U.S. restaurant industry growth will remain moderate in 2014, but it will be the fifth straight year of positive sales gains.
And expanding fresh produce options in 2014 should remain a profitable option for many restaurants.
Restaurants will account for about $683 billion in sales this year, up 3.6% from 2013, according to a forecast from the Washington, D.C.-based National Restaurant Association.
That expected increase of $24 billion in sales will occur despite “a host of challenges” facing the industry, Hudson Riehle, senior vice president of the NRA’s research and knowledge group, said in a conference call Jan. 16 announcing the forecast.
“The good news is it’s the fifth consecutive year of growth, but the consumer mindset is still fragile,” Riehle said.
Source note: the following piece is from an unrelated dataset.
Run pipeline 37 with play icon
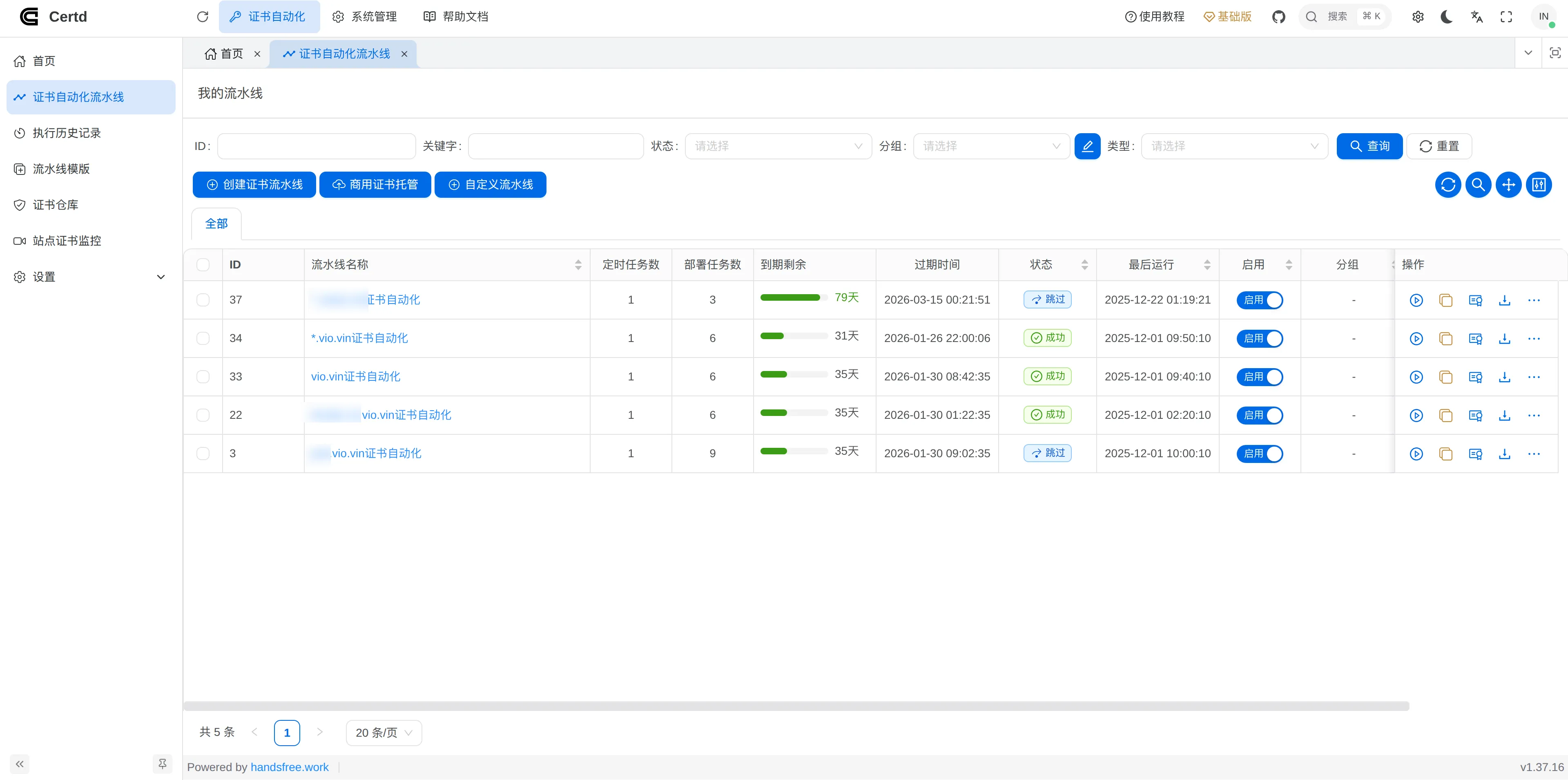 1416,300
About nine out of ten U.S. consumers say they enjoy eating out, Riehle said. The problem is, economic uncertainty prevents them from doing so more often.
For instance, he said, about nine out of ten consumers rank the current economic situation in the U.S. as either poor or fair. That jibes with data indicating that of the past five U.S. recessions, the recovery from the latest one has been the weakest.
As a result, 43% of Americans told NRA they’re not eating out as much as they’d like to, Riehle said. That’s up from 31% in 2007, the year before the recession hit.
In that climate, restaurants that can create incentives for consumers to come in will profit in 2014, Riehle said. For instance, 72% of those polled said they’d eat out more if restaurants lowered prices during off-peak hours.
Among the positive news in 2014 will be the continued attractiveness of fresh produce options in restaurants.
Fresh produce figures prominently in three of the top five industry trends for 2014, Riehle said. The No. 2 trend is more healthful kids’ fare, No. 4 is more fruits and vegetables for kids and No.5 is more locally-sourced produce.